Reproduce the listing below without any change.
++++++++++++++++++++
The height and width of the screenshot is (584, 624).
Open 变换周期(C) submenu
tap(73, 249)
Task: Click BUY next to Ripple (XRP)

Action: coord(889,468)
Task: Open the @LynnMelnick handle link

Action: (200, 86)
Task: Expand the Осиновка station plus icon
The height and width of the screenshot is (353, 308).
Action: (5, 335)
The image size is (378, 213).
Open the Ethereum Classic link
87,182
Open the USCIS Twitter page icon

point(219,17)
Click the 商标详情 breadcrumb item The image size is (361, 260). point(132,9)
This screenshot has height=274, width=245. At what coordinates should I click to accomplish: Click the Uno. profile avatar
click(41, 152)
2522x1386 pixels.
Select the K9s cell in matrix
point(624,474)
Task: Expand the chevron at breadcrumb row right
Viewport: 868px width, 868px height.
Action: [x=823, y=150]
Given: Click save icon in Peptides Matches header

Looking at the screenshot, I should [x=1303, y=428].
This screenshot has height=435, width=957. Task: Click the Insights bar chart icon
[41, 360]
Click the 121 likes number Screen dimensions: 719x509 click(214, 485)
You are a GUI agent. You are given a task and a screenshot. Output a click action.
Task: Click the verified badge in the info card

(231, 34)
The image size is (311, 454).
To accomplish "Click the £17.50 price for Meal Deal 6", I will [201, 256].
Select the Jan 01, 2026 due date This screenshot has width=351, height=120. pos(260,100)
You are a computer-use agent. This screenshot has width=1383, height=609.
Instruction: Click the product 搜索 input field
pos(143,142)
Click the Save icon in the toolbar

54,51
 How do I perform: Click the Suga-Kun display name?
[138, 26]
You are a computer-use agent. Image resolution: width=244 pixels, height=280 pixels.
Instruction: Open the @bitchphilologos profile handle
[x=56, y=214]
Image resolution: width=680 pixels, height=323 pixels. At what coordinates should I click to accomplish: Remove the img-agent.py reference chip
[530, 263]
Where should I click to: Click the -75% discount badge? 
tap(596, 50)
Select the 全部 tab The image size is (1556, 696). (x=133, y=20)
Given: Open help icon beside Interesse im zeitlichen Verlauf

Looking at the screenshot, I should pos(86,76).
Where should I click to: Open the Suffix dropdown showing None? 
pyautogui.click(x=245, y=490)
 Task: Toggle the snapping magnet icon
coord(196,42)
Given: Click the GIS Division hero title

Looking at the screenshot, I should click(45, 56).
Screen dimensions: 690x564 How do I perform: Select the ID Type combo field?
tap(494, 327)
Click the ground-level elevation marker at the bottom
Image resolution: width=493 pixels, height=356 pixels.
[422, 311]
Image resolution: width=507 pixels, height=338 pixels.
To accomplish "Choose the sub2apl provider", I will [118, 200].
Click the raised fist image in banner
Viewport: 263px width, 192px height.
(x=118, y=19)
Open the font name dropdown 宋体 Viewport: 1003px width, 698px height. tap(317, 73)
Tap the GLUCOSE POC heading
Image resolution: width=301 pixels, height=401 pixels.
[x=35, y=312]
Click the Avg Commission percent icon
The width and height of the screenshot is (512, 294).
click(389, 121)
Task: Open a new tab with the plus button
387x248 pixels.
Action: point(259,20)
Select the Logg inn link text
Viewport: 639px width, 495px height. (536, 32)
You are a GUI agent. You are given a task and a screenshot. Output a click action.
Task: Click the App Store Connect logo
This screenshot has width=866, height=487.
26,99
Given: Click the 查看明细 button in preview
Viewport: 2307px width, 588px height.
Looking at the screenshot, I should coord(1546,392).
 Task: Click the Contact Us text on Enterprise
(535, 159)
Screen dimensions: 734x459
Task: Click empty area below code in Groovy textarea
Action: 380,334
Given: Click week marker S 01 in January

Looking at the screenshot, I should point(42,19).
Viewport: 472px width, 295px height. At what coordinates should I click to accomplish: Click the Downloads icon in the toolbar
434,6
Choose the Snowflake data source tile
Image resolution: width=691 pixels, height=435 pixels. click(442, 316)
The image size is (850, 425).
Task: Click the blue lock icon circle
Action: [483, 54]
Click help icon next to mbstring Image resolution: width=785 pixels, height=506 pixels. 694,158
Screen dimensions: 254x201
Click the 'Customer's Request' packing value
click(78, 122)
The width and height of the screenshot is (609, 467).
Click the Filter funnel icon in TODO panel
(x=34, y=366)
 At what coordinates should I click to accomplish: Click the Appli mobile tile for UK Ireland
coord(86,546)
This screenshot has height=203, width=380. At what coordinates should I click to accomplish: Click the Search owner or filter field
++++++++++++++++++++
Your response:
The height and width of the screenshot is (584, 624).
Open 变换周期(C) submenu
tap(73, 249)
Task: Click BUY next to Ripple (XRP)

Action: coord(889,468)
Task: Open the @LynnMelnick handle link

Action: (200, 86)
Task: Expand the Осиновка station plus icon
The height and width of the screenshot is (353, 308).
Action: (5, 335)
The image size is (378, 213).
Open the Ethereum Classic link
87,182
Open the USCIS Twitter page icon

point(219,17)
Click the 商标详情 breadcrumb item The image size is (361, 260). point(132,9)
This screenshot has height=274, width=245. At what coordinates should I click to accomplish: Click the Uno. profile avatar
click(41, 152)
2522x1386 pixels.
Select the K9s cell in matrix
point(624,474)
Task: Expand the chevron at breadcrumb row right
Viewport: 868px width, 868px height.
Action: [x=823, y=150]
Given: Click save icon in Peptides Matches header

Looking at the screenshot, I should [x=1303, y=428].
This screenshot has height=435, width=957. Task: Click the Insights bar chart icon
[41, 360]
Click the 121 likes number Screen dimensions: 719x509 click(214, 485)
You are a GUI agent. You are given a task and a screenshot. Output a click action.
Task: Click the verified badge in the info card

(231, 34)
The image size is (311, 454).
To accomplish "Click the £17.50 price for Meal Deal 6", I will [201, 256].
Select the Jan 01, 2026 due date This screenshot has width=351, height=120. pos(260,100)
You are a computer-use agent. This screenshot has width=1383, height=609.
Instruction: Click the product 搜索 input field
pos(143,142)
Click the Save icon in the toolbar

54,51
 How do I perform: Click the Suga-Kun display name?
[138, 26]
You are a computer-use agent. Image resolution: width=244 pixels, height=280 pixels.
Instruction: Open the @bitchphilologos profile handle
[x=56, y=214]
Image resolution: width=680 pixels, height=323 pixels. At what coordinates should I click to accomplish: Remove the img-agent.py reference chip
[530, 263]
Where should I click to: Click the -75% discount badge? 
tap(596, 50)
Select the 全部 tab The image size is (1556, 696). (x=133, y=20)
Given: Open help icon beside Interesse im zeitlichen Verlauf

Looking at the screenshot, I should pos(86,76).
Where should I click to: Open the Suffix dropdown showing None? 
pyautogui.click(x=245, y=490)
 Task: Toggle the snapping magnet icon
coord(196,42)
Given: Click the GIS Division hero title

Looking at the screenshot, I should click(45, 56).
Screen dimensions: 690x564 How do I perform: Select the ID Type combo field?
tap(494, 327)
Click the ground-level elevation marker at the bottom
Image resolution: width=493 pixels, height=356 pixels.
[422, 311]
Image resolution: width=507 pixels, height=338 pixels.
To accomplish "Choose the sub2apl provider", I will [118, 200].
Click the raised fist image in banner
Viewport: 263px width, 192px height.
(x=118, y=19)
Open the font name dropdown 宋体 Viewport: 1003px width, 698px height. tap(317, 73)
Tap the GLUCOSE POC heading
Image resolution: width=301 pixels, height=401 pixels.
[x=35, y=312]
Click the Avg Commission percent icon
The width and height of the screenshot is (512, 294).
click(389, 121)
Task: Open a new tab with the plus button
387x248 pixels.
Action: point(259,20)
Select the Logg inn link text
Viewport: 639px width, 495px height. (536, 32)
You are a GUI agent. You are given a task and a screenshot. Output a click action.
Task: Click the App Store Connect logo
This screenshot has width=866, height=487.
26,99
Given: Click the 查看明细 button in preview
Viewport: 2307px width, 588px height.
Looking at the screenshot, I should coord(1546,392).
 Task: Click the Contact Us text on Enterprise
(535, 159)
Screen dimensions: 734x459
Task: Click empty area below code in Groovy textarea
Action: 380,334
Given: Click week marker S 01 in January

Looking at the screenshot, I should point(42,19).
Viewport: 472px width, 295px height. At what coordinates should I click to accomplish: Click the Downloads icon in the toolbar
434,6
Choose the Snowflake data source tile
Image resolution: width=691 pixels, height=435 pixels. click(442, 316)
The image size is (850, 425).
Task: Click the blue lock icon circle
Action: [483, 54]
Click help icon next to mbstring Image resolution: width=785 pixels, height=506 pixels. 694,158
Screen dimensions: 254x201
Click the 'Customer's Request' packing value
click(78, 122)
The width and height of the screenshot is (609, 467).
Click the Filter funnel icon in TODO panel
(x=34, y=366)
 At what coordinates should I click to accomplish: Click the Appli mobile tile for UK Ireland
coord(86,546)
This screenshot has height=203, width=380. At what coordinates should I click to accomplish: Click the Search owner or filter field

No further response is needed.